High Latitude Blocking is a fancy term for ridging in the higher latitudes of the northern hemisphere, essentially from the far Northeast Pacific through the Canadian and Arctic regions and towards Greenland and the North Atlantic. Blocking refers to ridges of high pressure that “Block” the normal atmospheric circulation of wind, and result in totally different circulations and progressions throughout the atmosphere when compared to normal.

You can imagine, then, how a high latitude block on the Atlantic side of Canada plays a critical role in the forecast for the East Coast.
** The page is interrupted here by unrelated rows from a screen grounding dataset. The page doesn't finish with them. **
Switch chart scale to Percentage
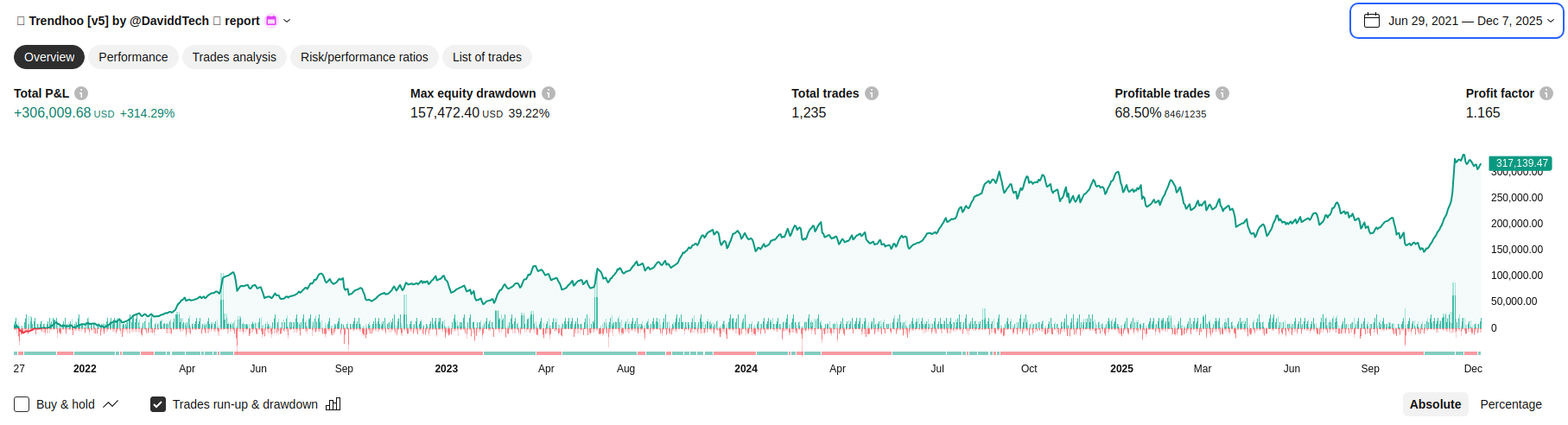 click(1511, 404)
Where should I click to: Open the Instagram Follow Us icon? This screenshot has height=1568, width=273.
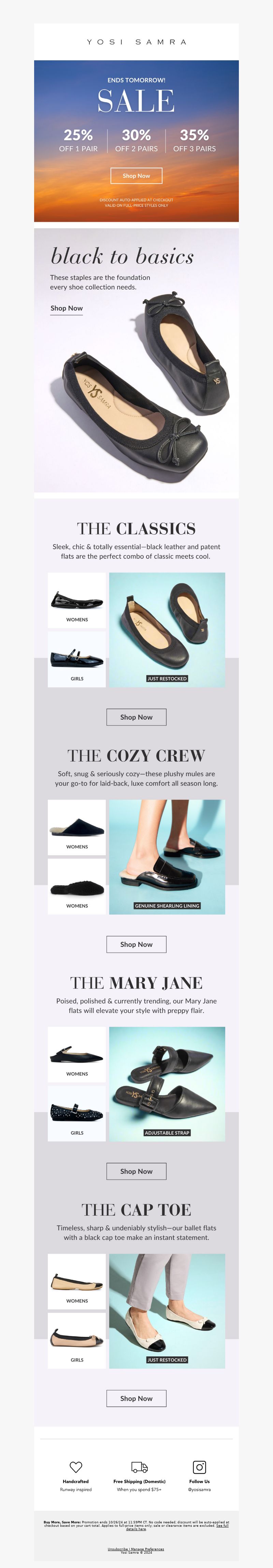coord(199,1466)
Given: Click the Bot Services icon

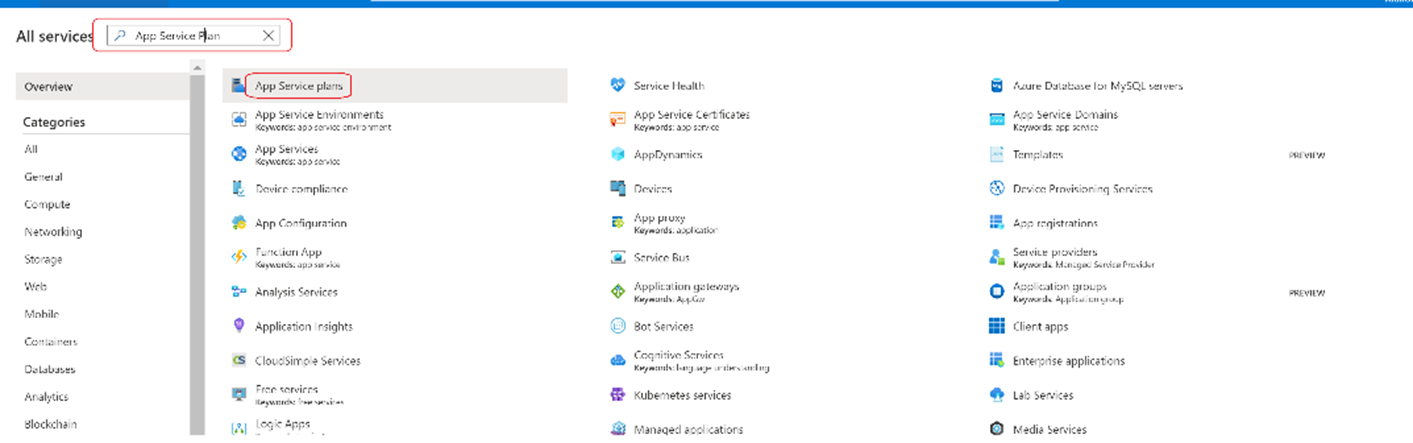Looking at the screenshot, I should coord(617,326).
If a huge ridge of high pressure forms over Greenland, all of the cold air typically residing there will be dislodged further south into Southeastern Canada and New England. If that high latitude block didn’t exist, the cold air would never make it that far south and the atmosphere would behave more “normally”.

Forecast models are suggesting the development of high latitude blocking soon.

Forecast models are suggesting the development of high latitude blocking soon.

We can look to the current medium range forecast for clues as to how high latitude blocking impacts the forecast. For the past several days, cold air has been dislodged southward from Western Canada into British Columbia by a large high latitude block on the Pacific side of Canada. Temperatures have averaged 10 or more degrees below normal over a large area. But this cold air has not made a movement eastward with any vigor.

Why? Because high latitude blocking is not present in Central or Eastern Canada. So cold air modifies and slides north/northeastward into Canada, away from the United States and back into the Arctic regions. What is happening with the pattern over the next few days is critical, because forecast models suggest high latitude blocking will develop and strengthen. This will allow cold air to move eastward with more vigor, reaching the Great Lakes and New England.

Medium and long range forecast models and ensembles also suggest that a large ridge of high pressure will develop in Greenland and towards the Davis Strait in Central Canada, further exacerbating the situation and dislodging cold air into the Eastern 1/3 of the United States. We illustrate the key flow of air around these disturbances in our corresponding graphics. Furthermore – our top analog years to this year, with similar forcing and sea surface temperatures in the Tropical Pacific Ocean, all featured a period of high latitude blocking in Late November and December.

Forecast models are starting to catch on, showing an adjustment in temperature anomalies as a result of the changed airmass flow.

Forecast models are starting to catch on, showing an adjustment in temperature anomalies as a result of the changed airmass flow.

Finally – and to put the cherry on top of this – high latitude blocking slows down the atmosphere (think of the word “blocking” in that sense). This allows a much greater opportunity for stronger storm systems to form as troughs can become more amplified and phasing is much easier when atmospheric disturbances are moving slower and are blocked off in certain directions. It would not be surprising, therefore, to see a large storm system in the Central and Eastern United States in later November, possibly a wintry storm system for the Northern 1/3 of the USA including New England.

Stay tuned over the next few days as we continue to refine the forecast. Hopefully this brief explainer on high latitude blocking helps some of the terminology and forecast details make more sense moving forward. Have a great Wednesday!